▸ REQUIRED WORK: Count the lines in the records below that contain the string "info", matching case exactly, and reply with only the number.
▼▼▼
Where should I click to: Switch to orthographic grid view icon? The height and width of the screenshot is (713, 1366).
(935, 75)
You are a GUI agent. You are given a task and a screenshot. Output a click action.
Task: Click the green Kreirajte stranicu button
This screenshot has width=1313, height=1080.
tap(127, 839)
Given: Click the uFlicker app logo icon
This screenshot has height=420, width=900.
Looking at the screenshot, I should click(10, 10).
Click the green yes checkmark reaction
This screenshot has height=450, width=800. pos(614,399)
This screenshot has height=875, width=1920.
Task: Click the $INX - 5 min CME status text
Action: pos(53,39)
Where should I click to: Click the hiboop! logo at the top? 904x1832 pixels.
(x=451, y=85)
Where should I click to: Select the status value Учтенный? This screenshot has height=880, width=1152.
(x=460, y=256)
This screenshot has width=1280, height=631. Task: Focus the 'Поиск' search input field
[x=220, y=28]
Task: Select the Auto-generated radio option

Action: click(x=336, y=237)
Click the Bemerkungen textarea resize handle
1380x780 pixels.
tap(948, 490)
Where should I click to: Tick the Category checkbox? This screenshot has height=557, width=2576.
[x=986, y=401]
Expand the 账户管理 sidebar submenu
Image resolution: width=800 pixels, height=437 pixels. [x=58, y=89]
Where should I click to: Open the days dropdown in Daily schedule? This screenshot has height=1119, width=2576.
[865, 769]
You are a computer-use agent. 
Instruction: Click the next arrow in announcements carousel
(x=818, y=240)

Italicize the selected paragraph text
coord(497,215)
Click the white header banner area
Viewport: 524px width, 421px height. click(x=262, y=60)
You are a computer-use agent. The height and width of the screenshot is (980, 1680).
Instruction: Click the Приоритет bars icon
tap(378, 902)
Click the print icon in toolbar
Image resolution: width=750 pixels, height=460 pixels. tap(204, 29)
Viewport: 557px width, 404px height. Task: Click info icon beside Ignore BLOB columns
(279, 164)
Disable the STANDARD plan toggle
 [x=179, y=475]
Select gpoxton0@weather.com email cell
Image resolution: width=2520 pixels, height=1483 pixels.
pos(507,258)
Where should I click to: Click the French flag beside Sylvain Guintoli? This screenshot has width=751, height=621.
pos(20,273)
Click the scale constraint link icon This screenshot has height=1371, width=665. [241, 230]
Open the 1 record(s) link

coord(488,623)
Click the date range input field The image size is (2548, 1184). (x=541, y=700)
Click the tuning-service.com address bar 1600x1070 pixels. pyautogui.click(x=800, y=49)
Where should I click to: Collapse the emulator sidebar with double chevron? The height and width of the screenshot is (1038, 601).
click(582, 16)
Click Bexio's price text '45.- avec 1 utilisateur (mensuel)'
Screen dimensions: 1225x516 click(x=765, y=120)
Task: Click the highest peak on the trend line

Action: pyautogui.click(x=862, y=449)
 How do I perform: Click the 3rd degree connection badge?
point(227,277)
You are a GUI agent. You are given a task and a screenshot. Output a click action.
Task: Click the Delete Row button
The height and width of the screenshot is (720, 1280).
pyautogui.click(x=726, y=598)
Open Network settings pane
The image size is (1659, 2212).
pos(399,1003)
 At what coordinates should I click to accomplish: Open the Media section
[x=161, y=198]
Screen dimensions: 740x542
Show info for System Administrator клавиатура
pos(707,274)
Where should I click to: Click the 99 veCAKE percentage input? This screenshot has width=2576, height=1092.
▲▲▲
▸ SOLUTION: 2